La falta de una política clara sobre el uso de los biocombustibles por parte del Gobierno nacional pone en alerta a un sector que busca justificar la importancia de la industria. En ese contexto es que Santa Fe decidió demostrarle al Gobierno que es viable aumentar el corte de biodiésel que hoy es del 10% en su mezcla con las naftas para llevarlo al 25% y también en el 100 por ciento. La prueba piloto se hará en el transporte público y durante seis meses.

Para esto la provincia firmó un acuerdo con la Cámara Argentina de Biocombustibles (Carbio), la Cámara Argentina de Empresas Regionales Elaboradoras de Biocombustible (Cepreb) y la Consultora ALG Ingeniería, para que 400 colectivos urbanos que prestan servicio en la ciudad de Rosario, comiencen a funcionar desde julio con los distintos cortes y luego del cual, se sabrán los resultados de los ensayos.

En diálogo con BAE Negocios, la secretaria de Estado de la Energía de Santa Fe, Verónica Geese, señaló que "hace falta una estrategia nacional respecto del biodiésel al largo plazo y más cuando se sabe que en el 2021 se vence la ley 26.093 que fomenta su uso".

El saliente ministro de Energía, Juan Manuel Aranguren quedó en llamar a una mesa nacional de biodiésel, pero está nunca se formó.
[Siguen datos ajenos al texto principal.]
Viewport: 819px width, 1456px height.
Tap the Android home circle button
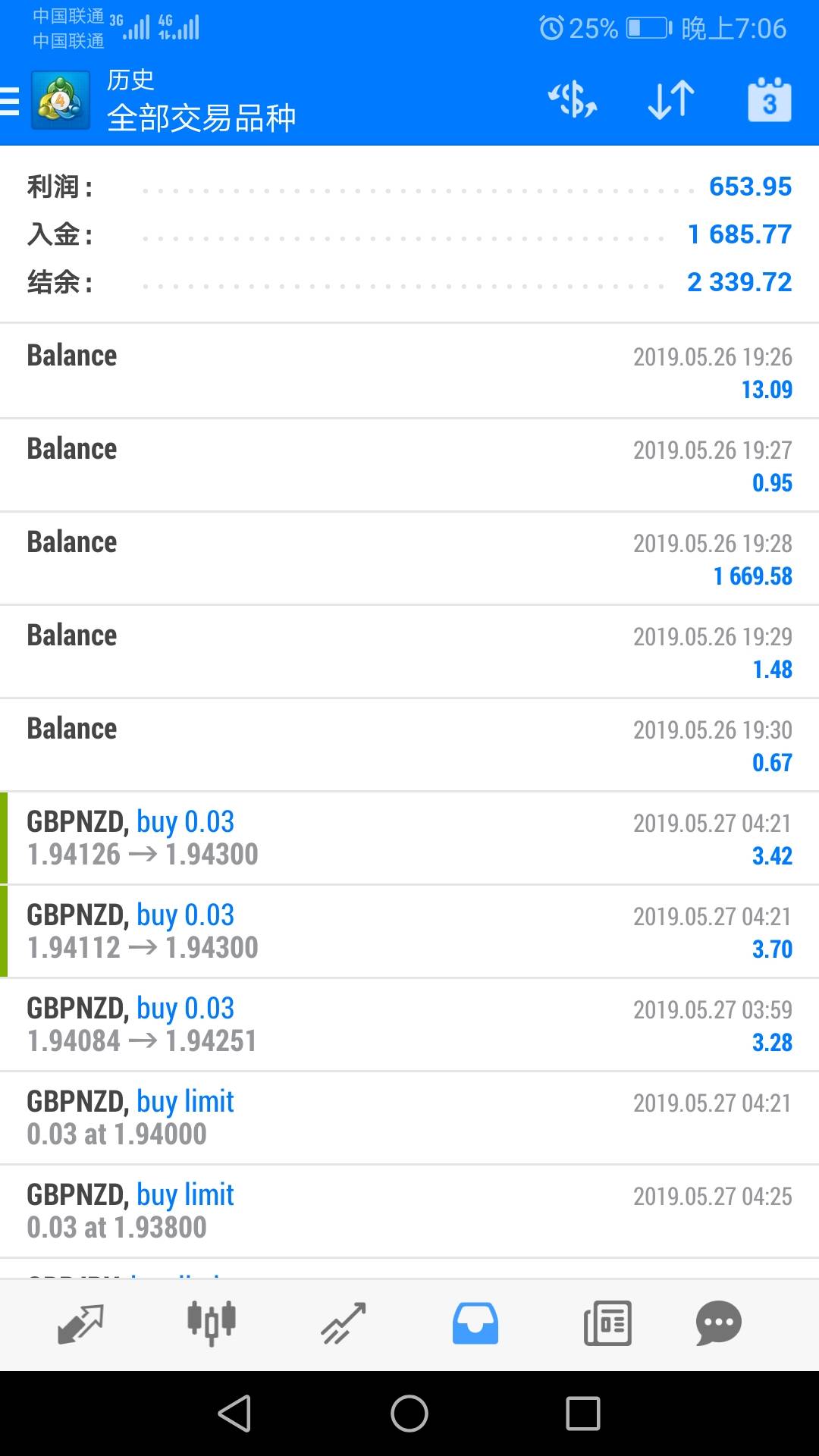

El ahora ex funcionario siempre fue crítico y sostuvo públicamente que no quería impulsar la prórroga de la ley lo que significa que no habría mas obligación para que las petroleras acepten mezclar la nafta con biocombustibles.

Desde siempre la fuerte presión que vienen haciendo la industria automotriz y petroleras que llevan adelante para rechazar el aumento del corte, llevó al Gobierno el año pasado a tomar la decisión de dejar en manos del Instituto Nacional de Tecnología Industrial (INTI) y universidades la puesta en marcha de una análisis para ver realmente si los motores actuales de los autos aceptan un mayor uso de los combustibles verdes.

Las automotrices sostienen que si se agrega unos puntos de más, la garantía de que los motores funcionen correctamente se caen. Desligándose del problema. Alegan que para hacerlo "bien" deben pasar al menos dos años de prueba.

Es sabido que la Asociación de Fábricas de Automotores (Adefa) tiene su propia grieta. Una parte, si se quiere, de aquellos que no hacen motores en el país "no tiene problemas en importarlos" desde Brasil, donde el motor Flex es líder. Estos funcionan con alcohol o nafta o la mezcla de los dos en cualquier porcentaje. Pero los que lo rechazan, lo hacen por un tema de política industrial. Sostienen que al introducir otro tipo de motor se corre el riesgo de que se levanten las terminales locales.

Por el lado de las refinerías, el tema es mas sencillo. No quieren ceder mercado en desmedro de las naftas y además porque los números están a su favor. Comprar el biocombustible es más caro.

En definitiva no sólo es apoyar a una industria nacional que genera valor agregado y empleo sino también entender que sólo en el caso del gasoil, la Argentina mantiene un déficit de 4 millones de metros cúbicos al año que puede ser sustituido en parte por los biodiésel. El país se ahorraría en parte, gastos de importación por u$s745 millones.